Emotions recollected in tranquillity and the world is too much with us — these are the themes that run through Sudeep Sen’s poems in Anthropocene. You feel in his words, the searing heat of India like in “Amaltas”, “drips ochre at 48 C, drenched in yolky heat.” Or “Heat outside is like filigreed sand on my skin — swift, sharp, pointed, deceptive, furnace hot” in “Heat Sand”.
This collection is not just about poetic descriptions of weather, however. Underlying each line, unstated but ever present, is the reminder of what we of this Anthropocene era, have done to this planet we live on with so many other life forms, but usually forget about.
It’s there in “Concrete Graves”: “arrogance, avarice, real estate seduction”. The words trip lyrical but that is deceptive. Sen uses his voice to bring home every atrocity we have wrought on this planet, on ourselves and our lives.
Inevitably, we reach the pandemic.

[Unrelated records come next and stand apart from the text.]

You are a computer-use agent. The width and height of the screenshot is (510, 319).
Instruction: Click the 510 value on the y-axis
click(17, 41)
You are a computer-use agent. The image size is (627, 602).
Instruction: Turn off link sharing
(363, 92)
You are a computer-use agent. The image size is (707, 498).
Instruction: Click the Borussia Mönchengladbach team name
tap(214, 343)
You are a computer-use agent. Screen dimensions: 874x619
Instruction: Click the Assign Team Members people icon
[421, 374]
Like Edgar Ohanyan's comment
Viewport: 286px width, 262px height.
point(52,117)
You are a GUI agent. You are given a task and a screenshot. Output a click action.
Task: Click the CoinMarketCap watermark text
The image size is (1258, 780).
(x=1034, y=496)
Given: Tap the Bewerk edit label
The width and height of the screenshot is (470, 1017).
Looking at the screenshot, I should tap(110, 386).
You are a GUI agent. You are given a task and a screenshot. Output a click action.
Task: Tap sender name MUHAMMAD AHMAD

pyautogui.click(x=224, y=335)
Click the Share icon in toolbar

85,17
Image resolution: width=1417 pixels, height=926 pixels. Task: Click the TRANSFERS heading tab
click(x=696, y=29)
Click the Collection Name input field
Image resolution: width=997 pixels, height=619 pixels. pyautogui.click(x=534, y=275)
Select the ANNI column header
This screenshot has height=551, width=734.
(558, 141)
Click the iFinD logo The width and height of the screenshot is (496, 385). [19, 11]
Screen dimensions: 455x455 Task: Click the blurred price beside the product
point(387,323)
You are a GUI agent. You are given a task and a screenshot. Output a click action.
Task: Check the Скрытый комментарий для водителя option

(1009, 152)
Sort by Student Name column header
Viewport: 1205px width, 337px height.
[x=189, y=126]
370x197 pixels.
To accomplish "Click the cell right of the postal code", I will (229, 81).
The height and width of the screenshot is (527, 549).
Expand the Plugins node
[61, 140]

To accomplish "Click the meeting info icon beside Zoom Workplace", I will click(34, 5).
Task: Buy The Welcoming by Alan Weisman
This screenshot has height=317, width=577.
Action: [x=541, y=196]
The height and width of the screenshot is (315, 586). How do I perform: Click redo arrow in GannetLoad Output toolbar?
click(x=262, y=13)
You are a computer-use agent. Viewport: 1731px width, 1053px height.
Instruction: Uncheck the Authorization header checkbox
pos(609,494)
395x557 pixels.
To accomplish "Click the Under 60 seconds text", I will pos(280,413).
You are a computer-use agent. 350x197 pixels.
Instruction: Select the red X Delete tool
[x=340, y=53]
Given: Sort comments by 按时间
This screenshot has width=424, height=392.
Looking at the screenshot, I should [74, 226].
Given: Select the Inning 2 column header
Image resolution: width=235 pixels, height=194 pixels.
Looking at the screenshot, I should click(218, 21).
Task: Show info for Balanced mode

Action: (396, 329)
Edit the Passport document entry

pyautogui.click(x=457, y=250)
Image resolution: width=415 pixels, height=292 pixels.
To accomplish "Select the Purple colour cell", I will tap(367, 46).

His “Love in the Time of Corona” has already been widely published but it bears re-reading:
“Cretins spray bleach on unprotected poor, clap,
bang plates, ring bells, blow conches, light fires
to rid the voodoo — karuna’s karma, infected.
Mood-swings in sanitised quarantine — self-isolation, imposed — uncontained virus, viral.
When shall we sing our dream’s
epiphanies?”
When indeed.
Like all anthologies, this is one to be savoured. This book is also a collection of vignettes of thoughts, even photographs. The poems vary in style though not in tone. Or perhaps that is incorrect. Rather, you get used to a certain consistency in range and construction and then suddenly, the short bursts of thought are replaced by longer more philosophical prose-like constructions. From E.E Cummings to Robert Lowell. Or you might come across photographs of clouds!
“Skyscapes” as he calls them, “ink spill bleeds dark — newsprint blotting out our wheezing breath”.
Through the surprises and the theme, Anthropocene is a keeper. You dip into it, find a thought that opens your mind, an emotion that has you yearning or a phrase that you keep going back to. Some ideas you may have heard before, but perhaps they need repetition? The writer in his study with the neem tree outside is a recurring motif, reminding us of our own containment both literally during the pandemic and of the limitations we place on
ourselves.
Poetry you might say is an acquired taste. But it is one worth acquiring.